Şimdi, bizim önerimiz, bundan sonraki süreçte, buradaki PYD güçleri, buradaki Kürtlerle beraber, halklardan oluşan koalisyon güçleriyle ortak çalışma yürütülmesidir. Burada insani koridorun açılması ve hızla bu bölgenin inşasına geçilmesidir, Türkiye'nin burada üzerine düşen görevi ve sorumluluğu yerine getirmesi konusudur; üzerinde tartışmamız gereken, belki de karara bağlamamız gereken şey budur. Bundan sonraki siyaseti bu yönüyle yürütme çabası olmalıdır.

Evet, buradaki kazanım, dediğimiz gibi, sınırların Kürtlerden, Süryanilerden, Ermenilerden, Araplardan, kısacası halklar koalisyonundan ve halkların ortak, komünal yaşamından ve düşüncesinden oluşan kanton yapılarının tanınması, ileride Türkiye'nin de büyük ülke olma, Orta Doğu'da lider ülke olma ve en azından Orta Doğu komşularıyla daha rahat ve daha güçlü bir ilişki kurmasını beraberinde getirecektir. Bizim buradan ifade ettiğimiz şey budur.
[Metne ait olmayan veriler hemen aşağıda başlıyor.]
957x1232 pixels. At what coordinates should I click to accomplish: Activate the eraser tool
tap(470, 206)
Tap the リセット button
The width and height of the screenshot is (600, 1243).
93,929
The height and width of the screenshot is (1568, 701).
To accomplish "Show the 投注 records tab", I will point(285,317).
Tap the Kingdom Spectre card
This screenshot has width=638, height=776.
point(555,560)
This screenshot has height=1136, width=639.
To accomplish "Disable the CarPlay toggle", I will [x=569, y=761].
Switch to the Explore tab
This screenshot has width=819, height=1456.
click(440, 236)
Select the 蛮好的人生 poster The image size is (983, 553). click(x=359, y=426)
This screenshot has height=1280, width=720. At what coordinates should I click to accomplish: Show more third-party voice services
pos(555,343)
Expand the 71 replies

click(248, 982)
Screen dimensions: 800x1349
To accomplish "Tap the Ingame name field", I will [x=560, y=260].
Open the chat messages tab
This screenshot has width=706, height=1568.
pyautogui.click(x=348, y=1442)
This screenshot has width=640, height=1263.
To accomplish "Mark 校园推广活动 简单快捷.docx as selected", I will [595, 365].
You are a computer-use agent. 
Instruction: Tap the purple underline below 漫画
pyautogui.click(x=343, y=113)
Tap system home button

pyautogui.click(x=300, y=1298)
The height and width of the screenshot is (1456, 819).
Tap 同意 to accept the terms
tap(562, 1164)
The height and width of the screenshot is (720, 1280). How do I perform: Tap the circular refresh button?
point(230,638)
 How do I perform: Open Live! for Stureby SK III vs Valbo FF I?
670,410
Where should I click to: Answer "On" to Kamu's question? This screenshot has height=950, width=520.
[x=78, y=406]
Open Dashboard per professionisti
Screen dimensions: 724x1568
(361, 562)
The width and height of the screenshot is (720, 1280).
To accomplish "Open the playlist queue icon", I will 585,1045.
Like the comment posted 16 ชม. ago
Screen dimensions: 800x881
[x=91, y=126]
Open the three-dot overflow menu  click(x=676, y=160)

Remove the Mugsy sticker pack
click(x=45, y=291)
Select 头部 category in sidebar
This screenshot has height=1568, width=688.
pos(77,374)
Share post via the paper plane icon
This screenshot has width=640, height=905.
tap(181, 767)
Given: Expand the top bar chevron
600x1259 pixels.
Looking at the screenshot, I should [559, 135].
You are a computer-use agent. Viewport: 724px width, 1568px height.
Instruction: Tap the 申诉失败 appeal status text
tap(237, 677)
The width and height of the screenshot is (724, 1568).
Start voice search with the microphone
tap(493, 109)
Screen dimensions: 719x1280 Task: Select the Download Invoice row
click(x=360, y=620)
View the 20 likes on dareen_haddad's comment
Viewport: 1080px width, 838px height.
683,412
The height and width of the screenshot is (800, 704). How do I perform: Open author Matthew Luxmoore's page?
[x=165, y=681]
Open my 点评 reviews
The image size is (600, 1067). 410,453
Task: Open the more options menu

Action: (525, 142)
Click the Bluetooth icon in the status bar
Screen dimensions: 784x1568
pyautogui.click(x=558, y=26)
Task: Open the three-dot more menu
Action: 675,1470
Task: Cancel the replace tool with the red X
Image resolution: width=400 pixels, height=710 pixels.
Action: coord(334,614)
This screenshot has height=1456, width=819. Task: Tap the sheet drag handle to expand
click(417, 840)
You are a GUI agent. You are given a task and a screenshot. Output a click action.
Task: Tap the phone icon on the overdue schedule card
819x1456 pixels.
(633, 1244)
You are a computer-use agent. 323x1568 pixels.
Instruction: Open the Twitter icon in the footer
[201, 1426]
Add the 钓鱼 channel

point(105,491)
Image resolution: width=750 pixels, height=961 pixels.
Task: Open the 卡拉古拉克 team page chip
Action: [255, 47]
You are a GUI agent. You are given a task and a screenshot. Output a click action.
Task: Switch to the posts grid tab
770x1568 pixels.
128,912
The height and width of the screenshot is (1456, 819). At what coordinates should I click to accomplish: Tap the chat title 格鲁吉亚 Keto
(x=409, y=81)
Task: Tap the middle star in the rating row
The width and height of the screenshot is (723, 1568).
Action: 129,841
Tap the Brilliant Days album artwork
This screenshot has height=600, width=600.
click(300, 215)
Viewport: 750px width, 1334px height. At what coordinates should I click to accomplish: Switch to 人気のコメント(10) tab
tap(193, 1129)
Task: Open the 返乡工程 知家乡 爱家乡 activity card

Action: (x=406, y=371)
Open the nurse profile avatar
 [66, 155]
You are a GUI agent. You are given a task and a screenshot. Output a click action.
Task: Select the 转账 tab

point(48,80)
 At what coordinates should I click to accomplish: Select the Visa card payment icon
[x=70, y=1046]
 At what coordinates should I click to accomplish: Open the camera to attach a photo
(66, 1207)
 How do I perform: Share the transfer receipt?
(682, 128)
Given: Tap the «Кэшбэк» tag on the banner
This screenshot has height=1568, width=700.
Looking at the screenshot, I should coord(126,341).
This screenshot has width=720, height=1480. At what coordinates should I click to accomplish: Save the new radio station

Evet, bu tartışma kuşkusuz çok geri bir tartışma, ancak bu tartışmada bir de cinsiyetçi vurguları da ifade etmek gerekiyor. "Erkeklikten anladığınız bu mu?", "Sizin bu yaptığınız erkeklik mi?" ve benzeri cinsiyetçi kavramların, birbirine karşı kullanılan sözlerin de buradaki savaş zihniyetiyle, toprak fethetme ya da ganimet alma ya da toprağı sahiplenme, yani toprak eksenli eril düşüncenin tezahürü olan eril ve cinsiyetçi kavramların kullanılmasını biz bu şekilde görüyoruz, karşımızda buluyoruz. Evet, bu zihniyet böyle bir dili de beraberinde getiriyor, bu vesileyle de kullanılan bu eril ve cinsiyetçi dili de eleştirdiğimizi ifade etmek istiyoruz.

Bundan sonrası, dediğimiz gibi, Salih Müslim başta olmak üzere, gelecek olan PYD yetkililerinin ve diplomatik ilişkilerin daha güçlü sürmesi, IŞİD gibi belaların engellenmesini de beraberinde getirecektir.

Bu vesileyle de diyoruz ki: Türkiye'nin büyük ülke olması, Kürtlerle ortak geleceğini yeniden kurması, barış sürecini ve müzakere sürecini hızla olumlu ve gerçekten toplumun istediği bir neticeye kavuşturması, Türkiye'nin de her anlamda güçlü ve bayrağını her yere dikebilen bir ülke olmasını beraberinde getirecektir.

Bu anlamıyla da düşüncelerimizi böyle ifade ediyorum.